Asked in a recent interview if he enjoys running the House Banking Committee, chairman Jim Leach laughed.
"This has been a frantic couple of years," he said. "Partly because we've dealt with some personal kind of issues involved in Whitewater that were imperfect. Partly because with any transition there is always a little bit of sand in the gears.
"Works of any institution, particularly public institutions, can be grating," Rep. Leach said. "But I rather like the people on my side of the aisle and I have great fondness for some of my critics on the other side of the aisle."
The Iowa Re-publican also said there are a "number of very able, younger and older members, on both sides."
Of the committee's Democrats, Rep. Leach singled out Ken Bentsen of Texas as "a very able guy." He said Barney Frank of Massachusetts is "quite thoughtful" while Bruce Vento of Minnesota is "very hardworking."
As for the Republicans, Rep. Leach described Richard Baker of Louisiana as a "real comer in Republican politics" and praised Sue Kelly and Rick Lazio, both from New York, as rising stars. He said Marge Roukema, chairman of House Banking's financial institutions subcommittee, "has a very interesting role to play in the House. She's an able woman who is less partisan than most."
Ira C. Magaziner plans a much lighter treatment for bankers than the one he prescribed for doctors a few years ago.
An architect of the Clinton administration's failed health care reform effort, he now heads a White House task force responsible for developing a global electronic commerce policy. Its report is expected within three to four weeks.

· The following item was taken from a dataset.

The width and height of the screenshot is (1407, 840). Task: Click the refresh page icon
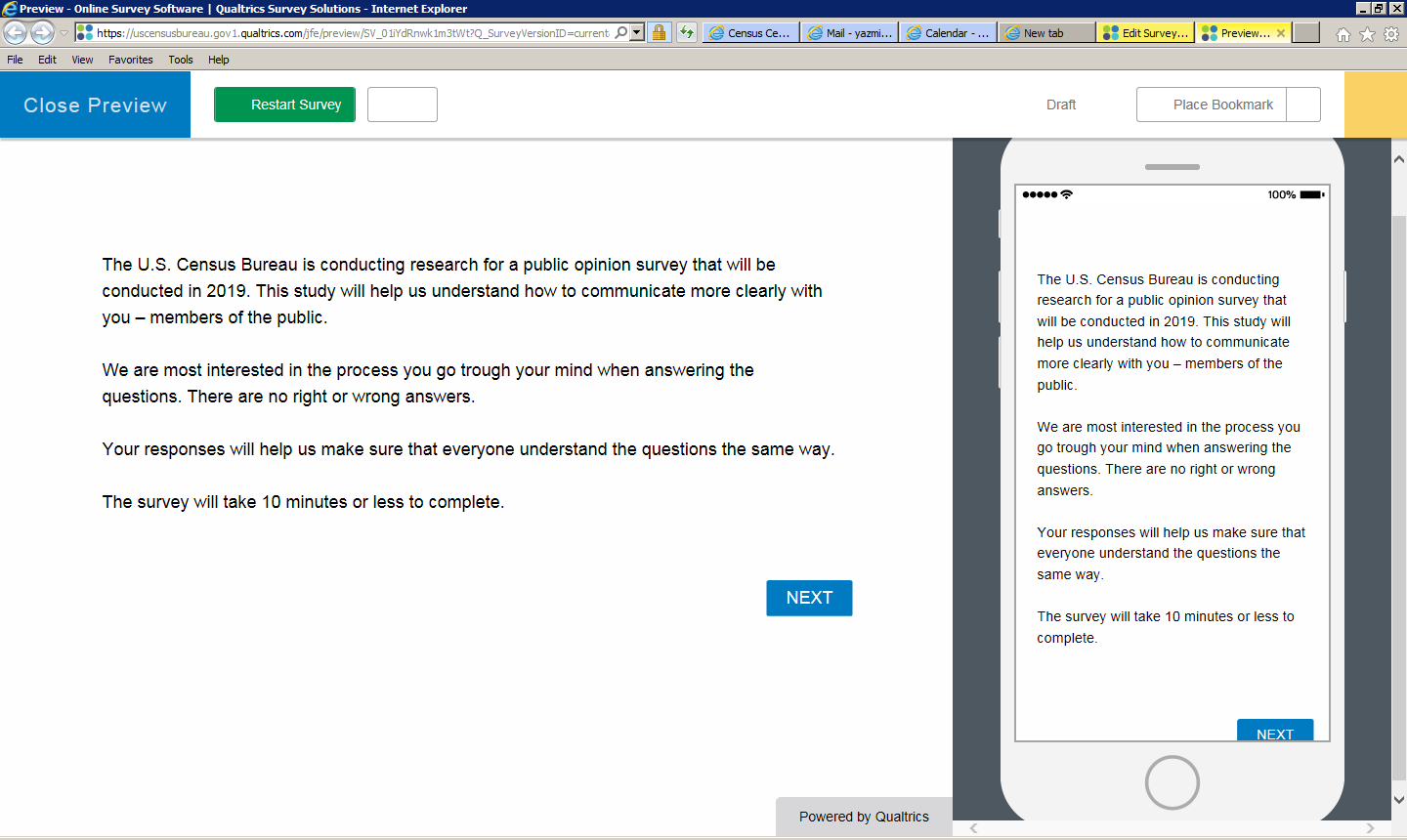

Speaking at a Media Institute luncheon last week, Mr. Magaziner said the private sector should lead the development of electronic commerce and payment systems. "Our view as a government is that we should monitor and watch these developments but we should not interfere," he said.
Acknowledging that industry leaders have criticized the administration's export ban on encryption technology, Mr. Magaziner said there are "legitimate concerns" on both sides of the issue.
The administration's encryption policy is "evolving all the time," he noted.